課題
以下のデータの全行を、一字一句違えずに書き写してもらえますか？画像は回答に含めないでください。

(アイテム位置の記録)
—————

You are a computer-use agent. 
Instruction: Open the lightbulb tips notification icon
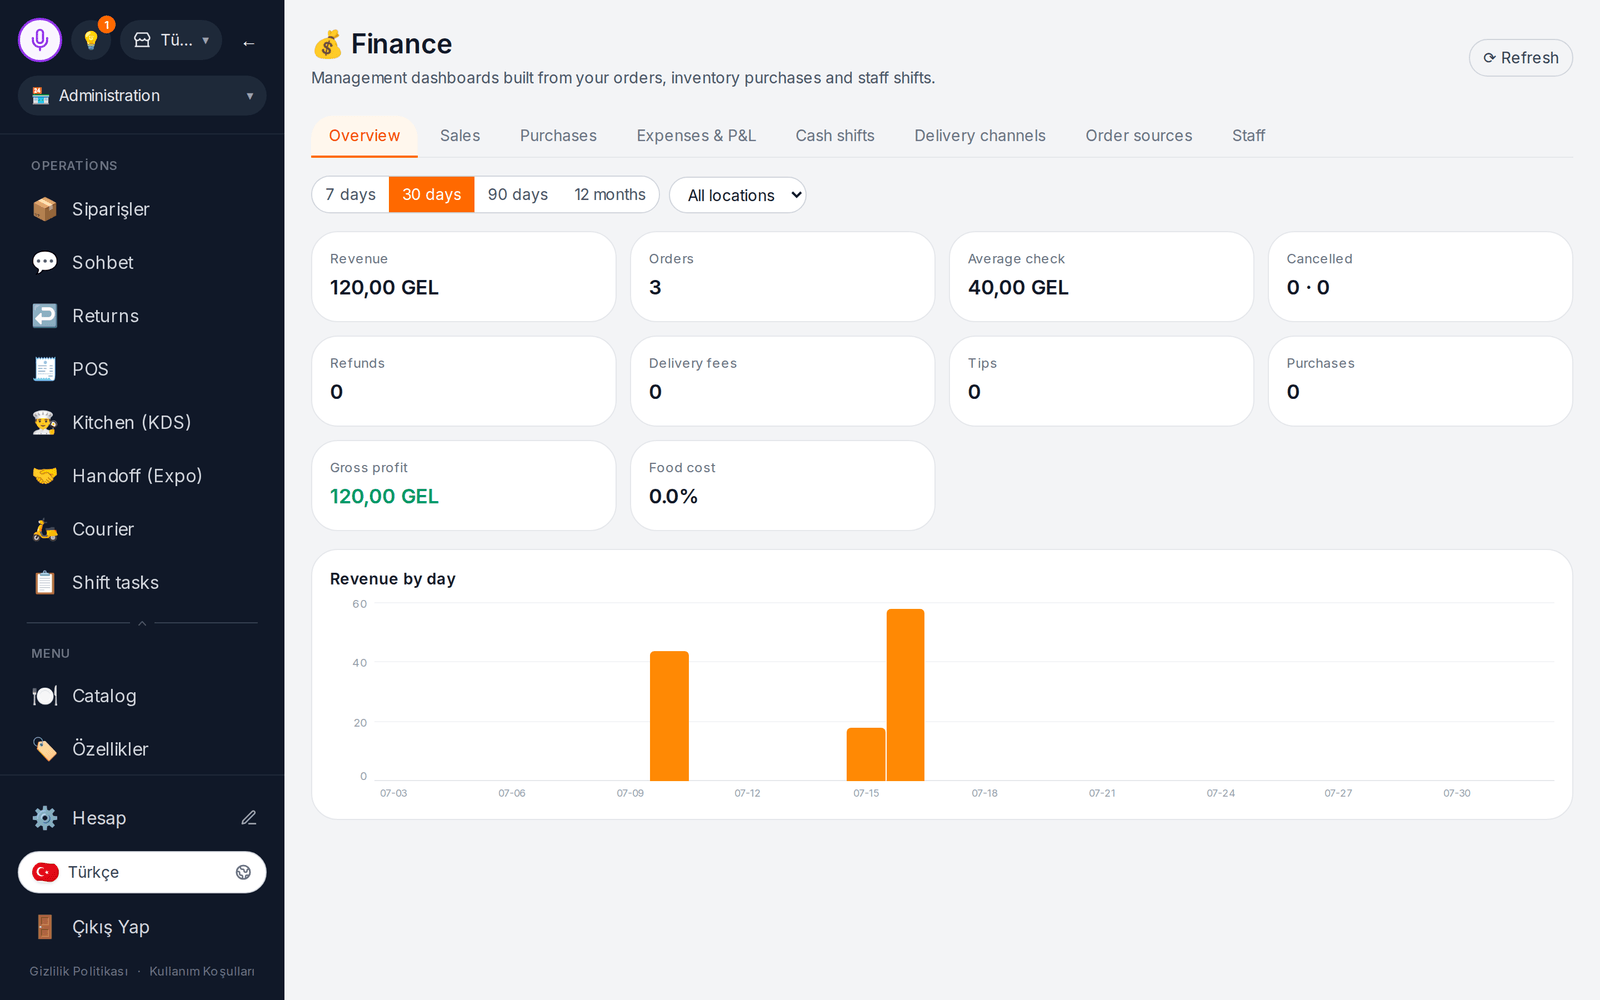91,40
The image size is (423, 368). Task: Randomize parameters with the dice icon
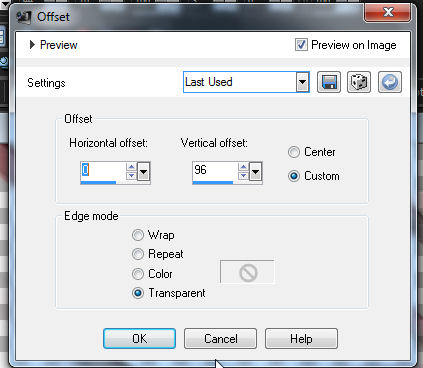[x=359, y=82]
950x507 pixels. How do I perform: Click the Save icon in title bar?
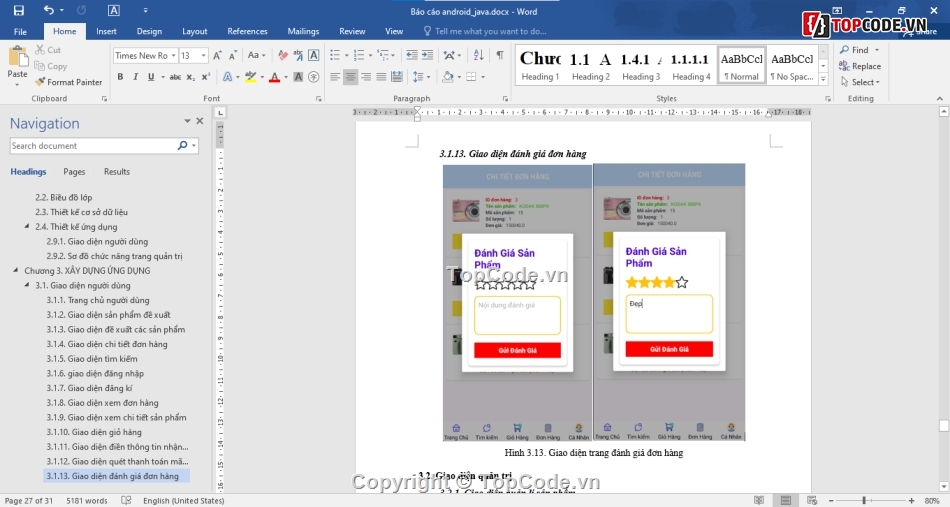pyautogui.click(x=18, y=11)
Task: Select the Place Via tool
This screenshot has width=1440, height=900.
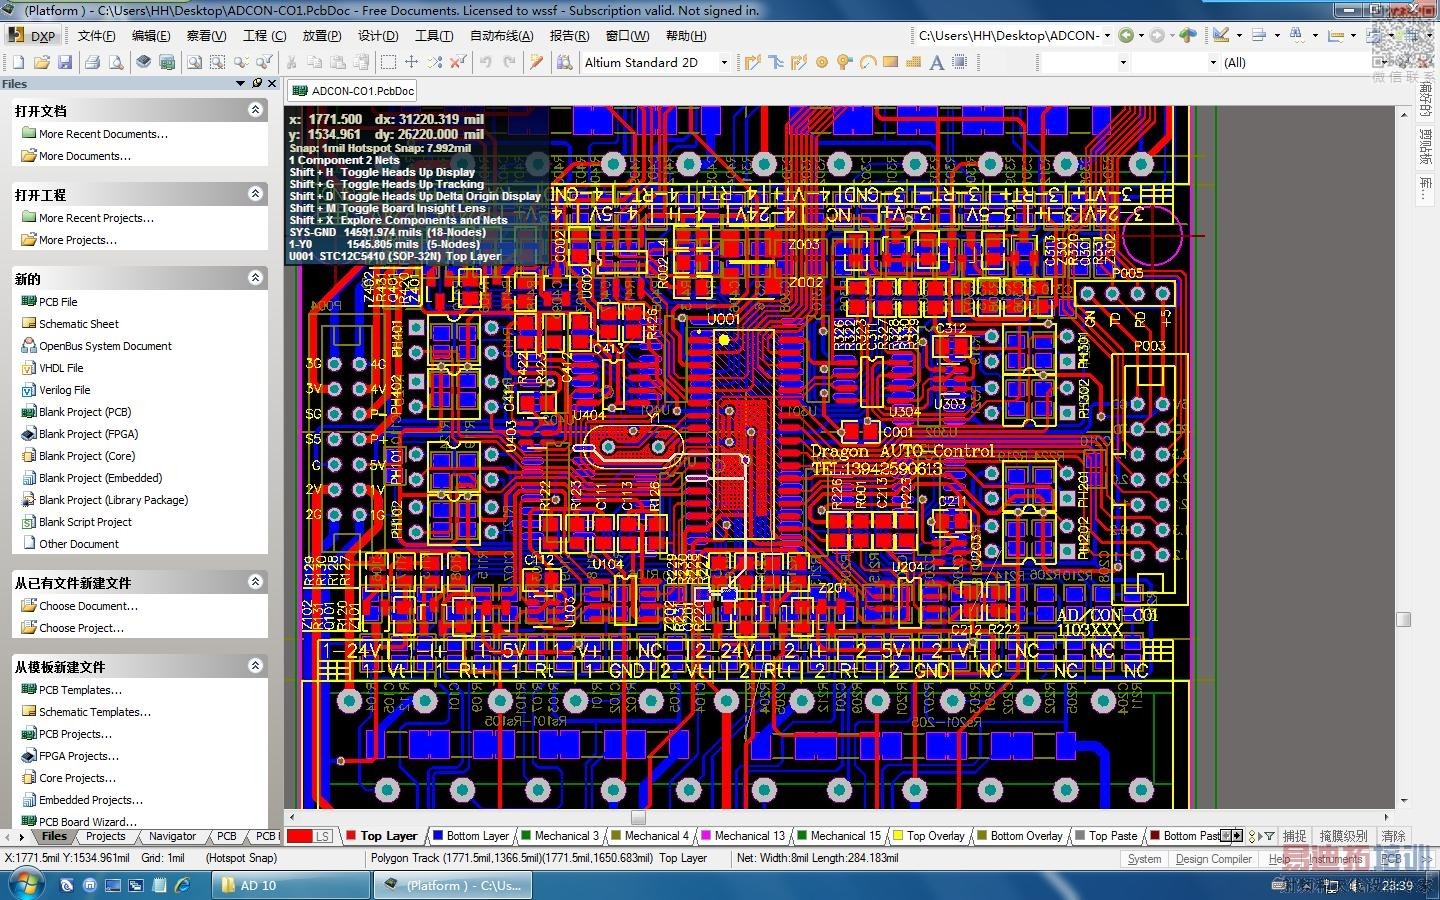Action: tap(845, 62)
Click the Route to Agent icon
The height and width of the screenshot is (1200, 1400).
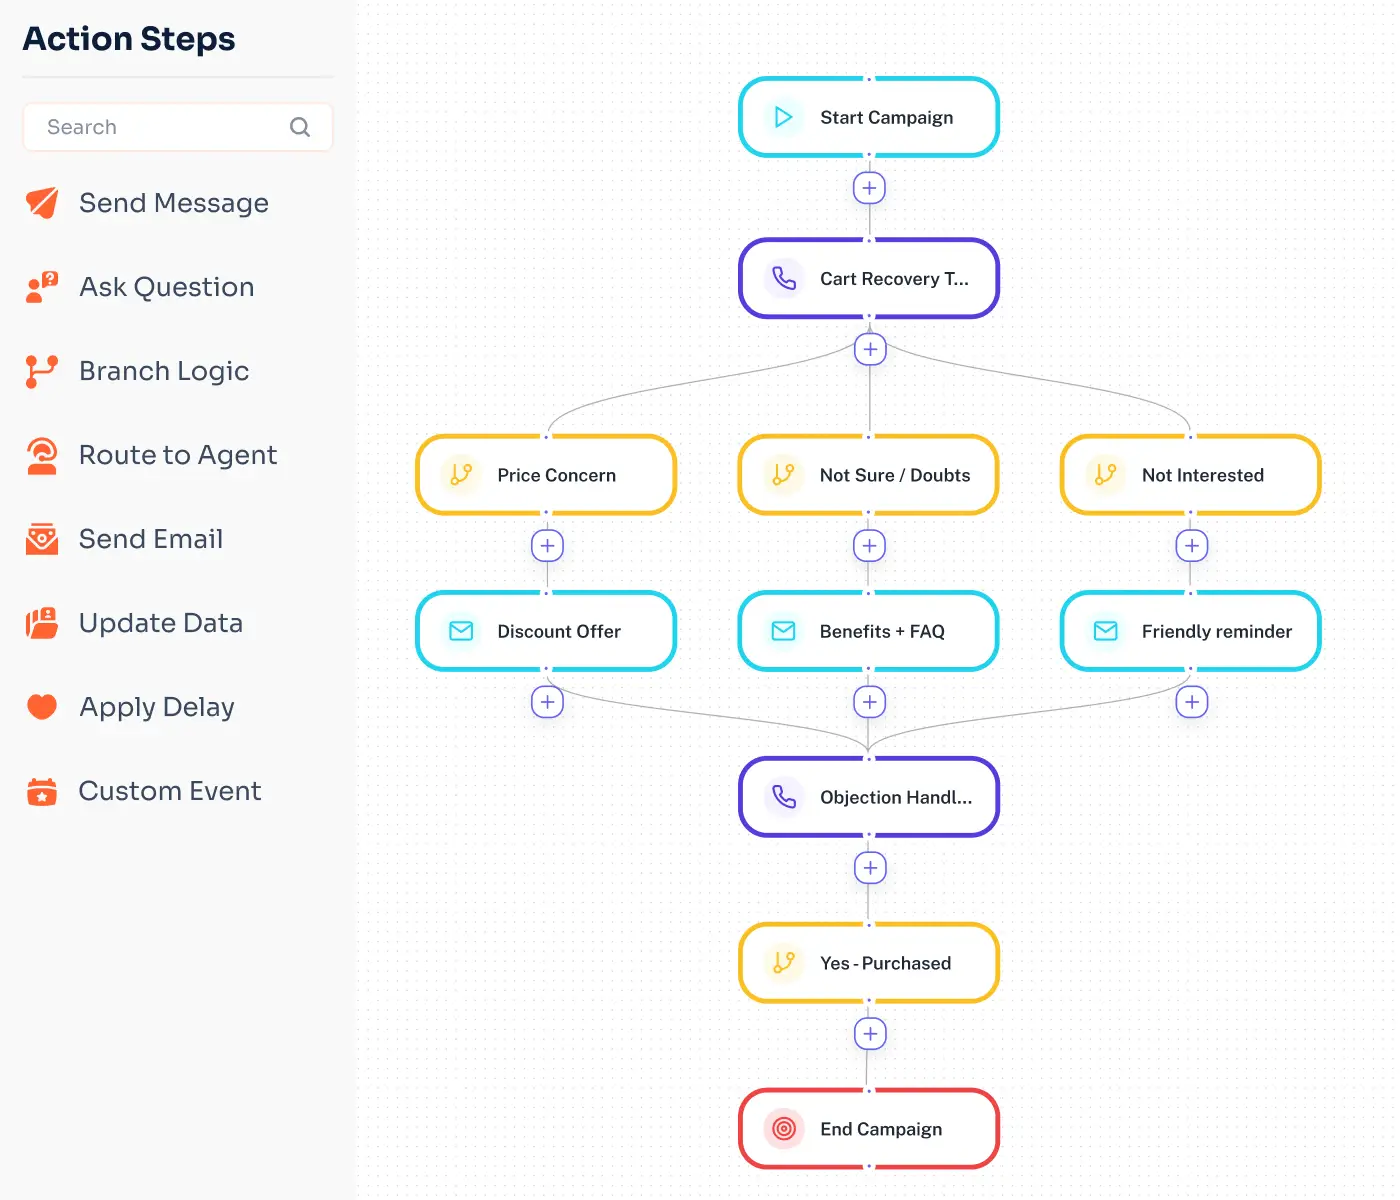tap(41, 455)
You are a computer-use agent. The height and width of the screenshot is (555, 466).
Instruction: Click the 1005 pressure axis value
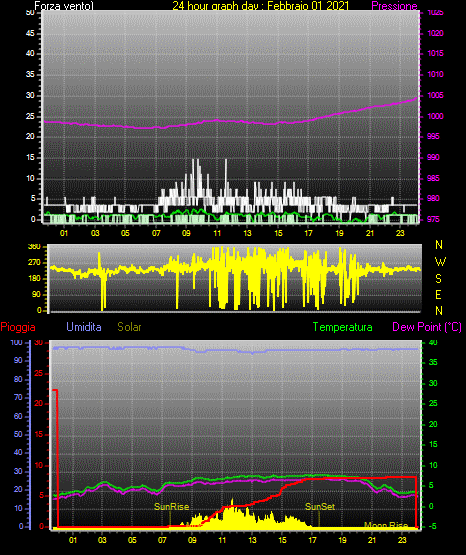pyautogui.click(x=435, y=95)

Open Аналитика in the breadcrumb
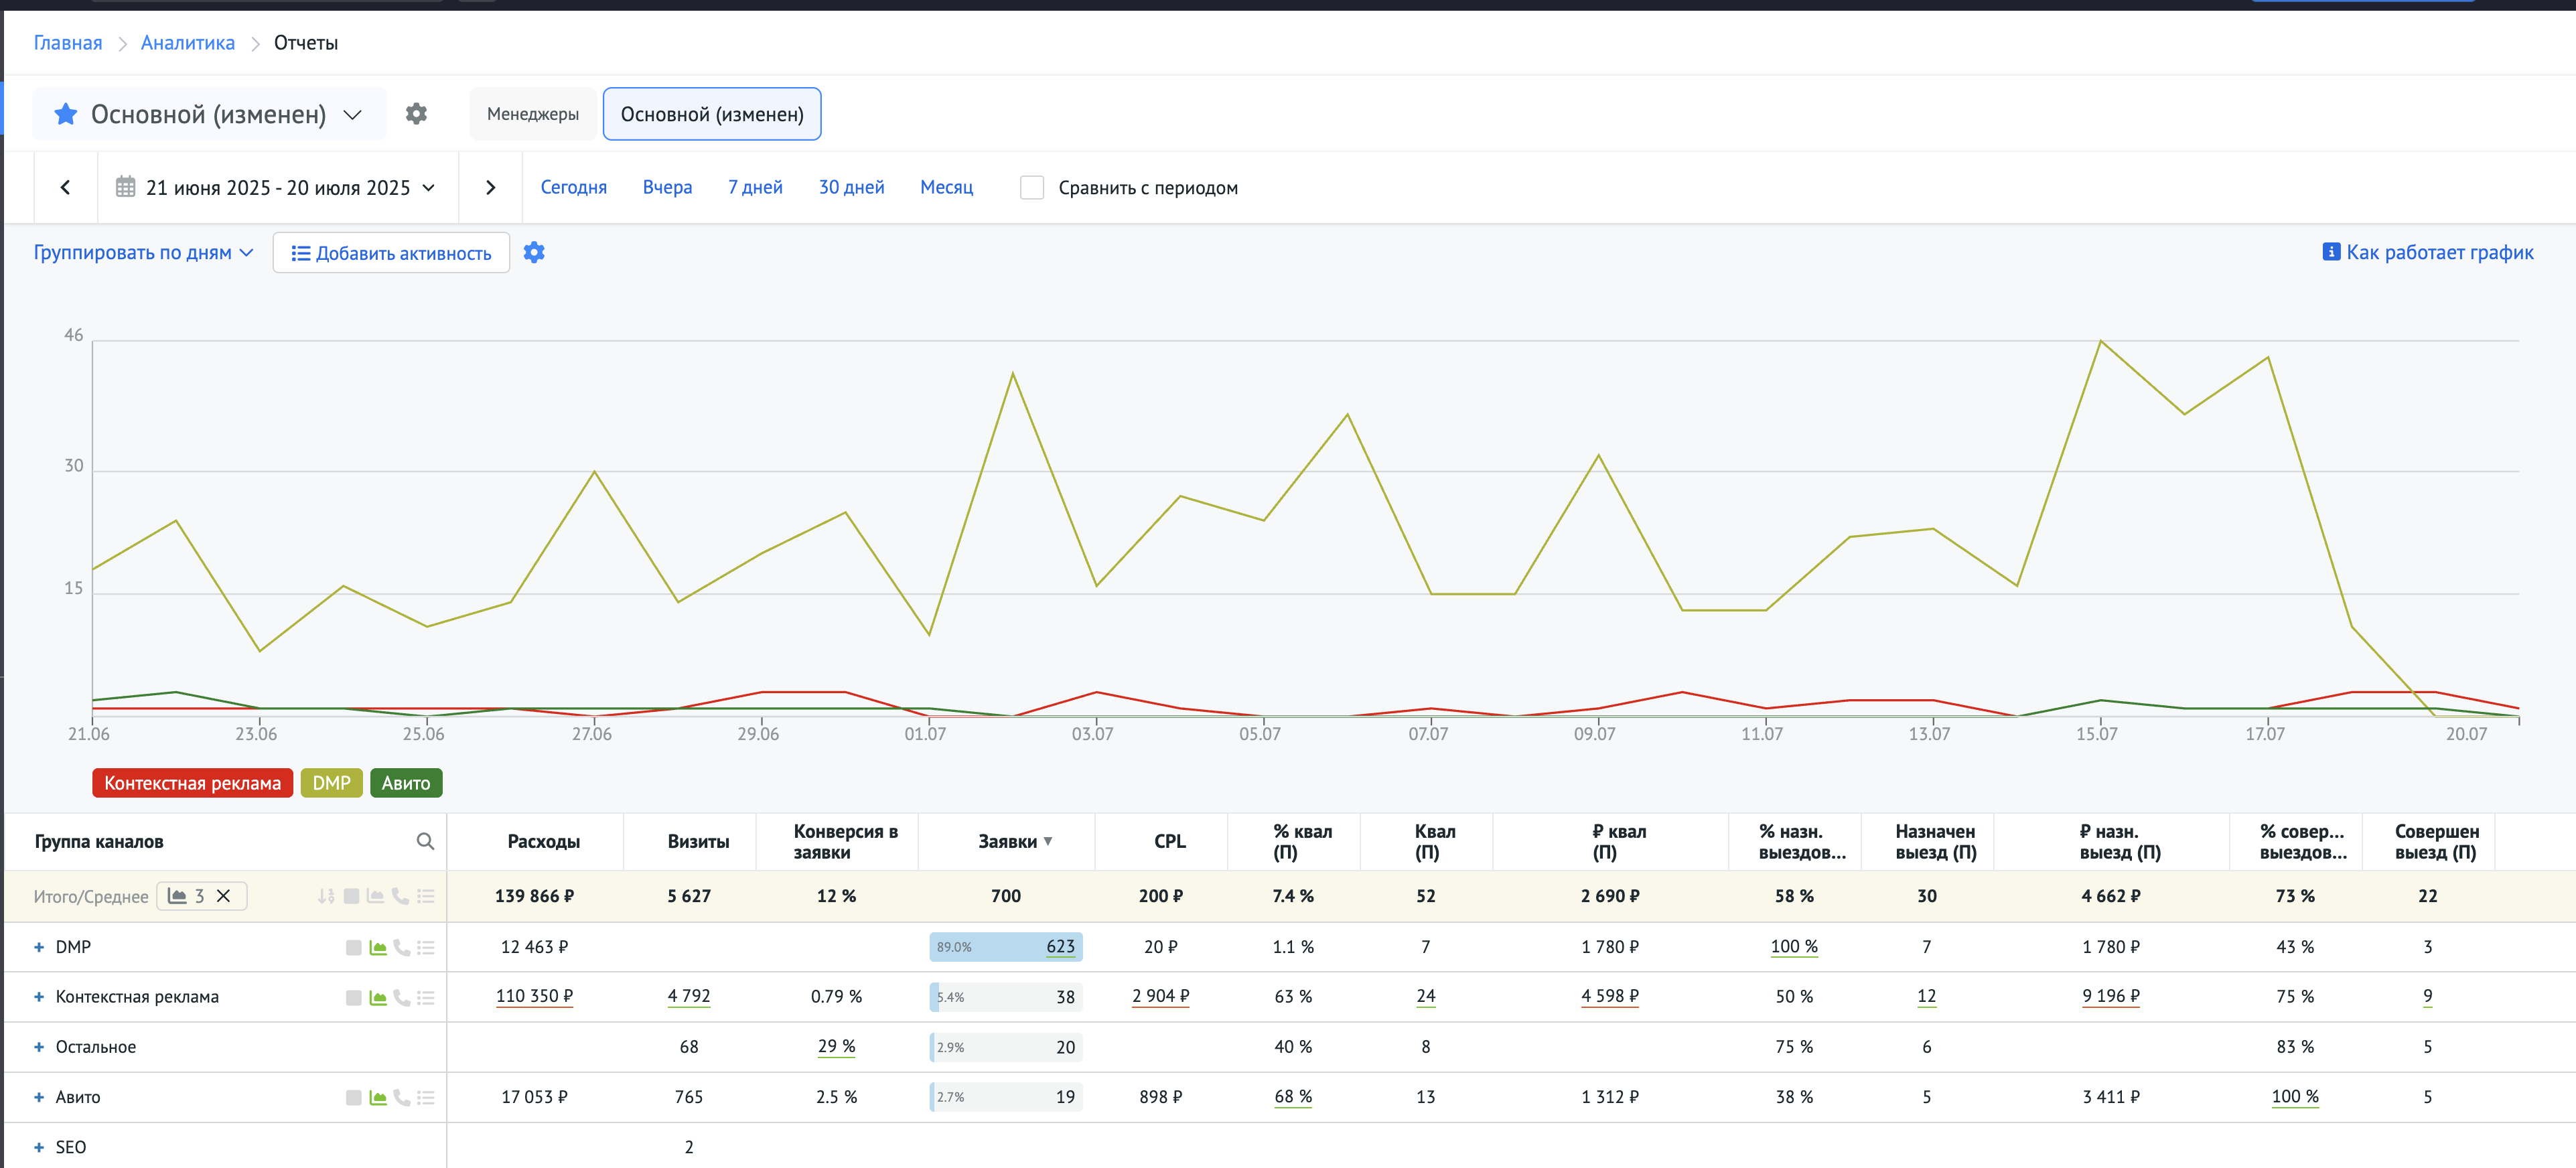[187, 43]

—————

解答
You are a computer-use agent. 
Instruction: Open the lightbulb tips notification icon
91,40
The image size is (423, 368). Task: Randomize parameters with the dice icon
[x=359, y=82]
950x507 pixels. How do I perform: Click the Save icon in title bar?
pyautogui.click(x=18, y=11)
Task: Select the Place Via tool
This screenshot has width=1440, height=900.
Action: tap(845, 62)
Click the Route to Agent icon
The height and width of the screenshot is (1200, 1400).
tap(41, 455)
You are a computer-use agent. The height and width of the screenshot is (555, 466).
Instruction: Click the 1005 pressure axis value
pyautogui.click(x=435, y=95)

Open Аналитика in the breadcrumb
[187, 43]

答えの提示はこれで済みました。